(Data extracted from a collection)

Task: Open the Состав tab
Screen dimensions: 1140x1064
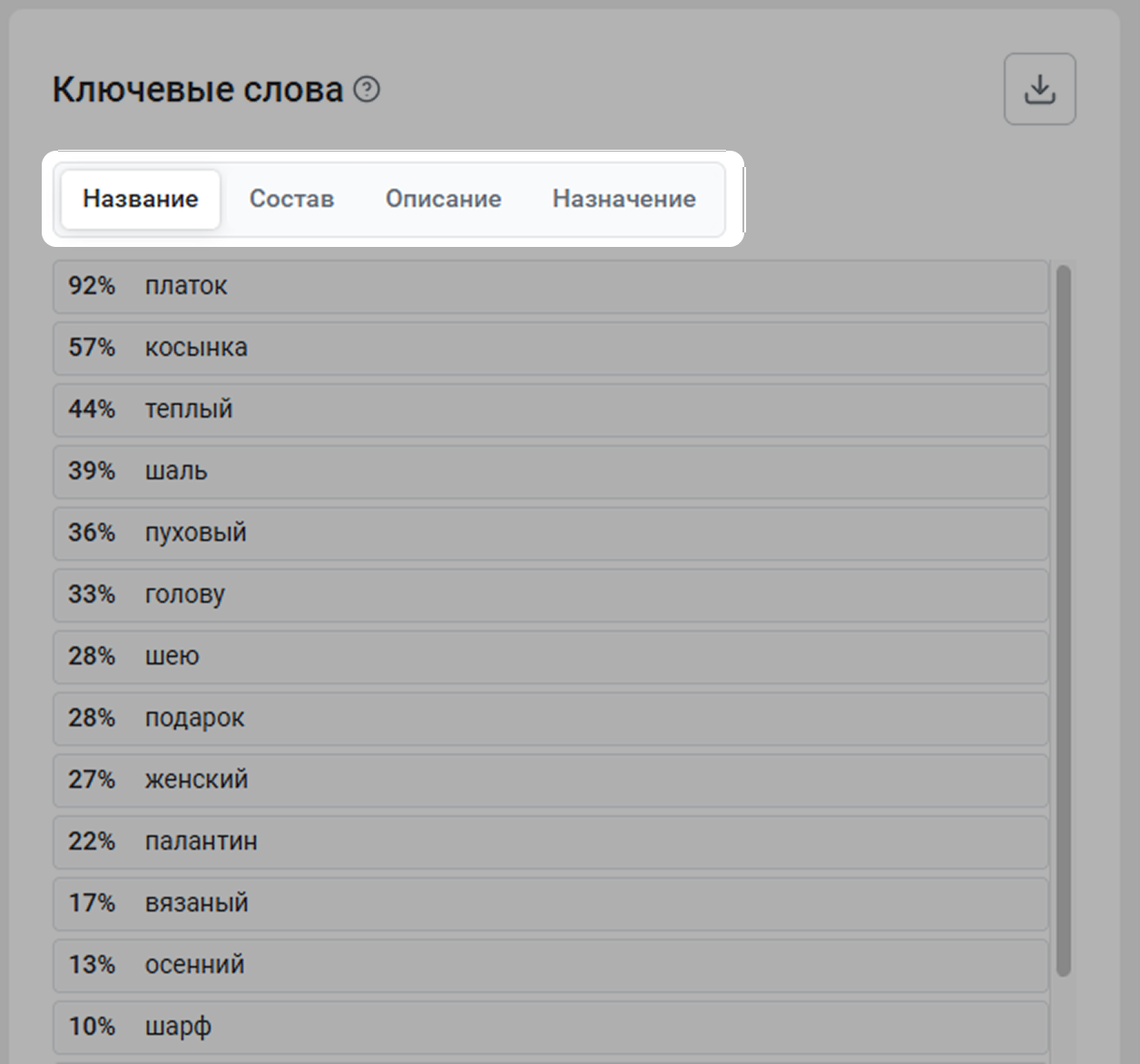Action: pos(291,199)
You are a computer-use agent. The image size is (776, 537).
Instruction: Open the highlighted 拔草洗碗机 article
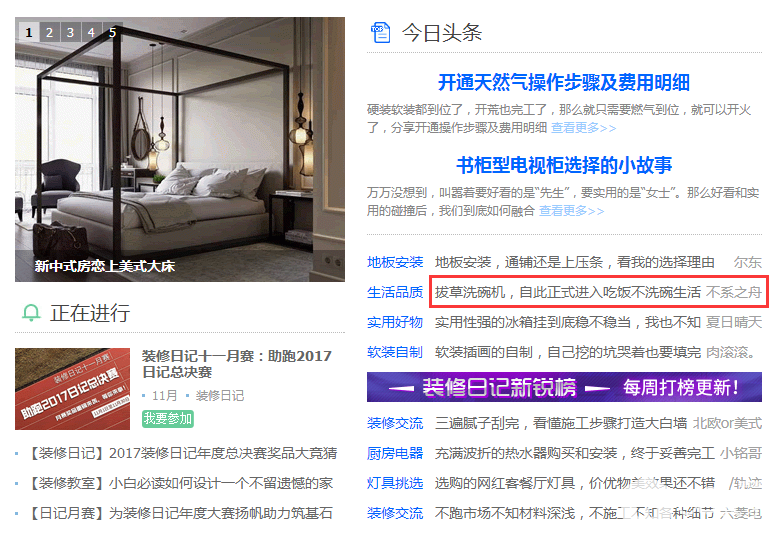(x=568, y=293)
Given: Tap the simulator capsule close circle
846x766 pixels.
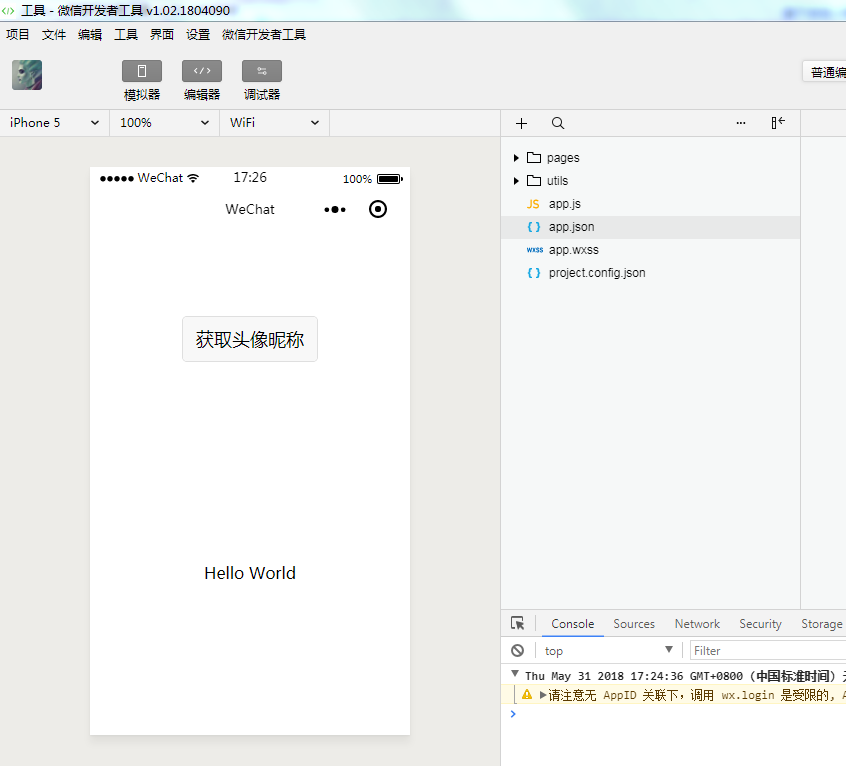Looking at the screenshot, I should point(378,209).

__GIVEN PROBLEM__.
Change every "Open" in the records to "Select" and leave all else unchanged. Omit the pictures from your answer.

__RESULT__.
Task: Select the Состав tab
Screen dimensions: 1140x1064
Action: pos(291,199)
You are a computer-use agent. The image size is (776, 537).
Instruction: Select the highlighted 拔草洗碗机 article
(x=568, y=293)
Given: Tap the simulator capsule close circle
846x766 pixels.
Looking at the screenshot, I should point(378,209).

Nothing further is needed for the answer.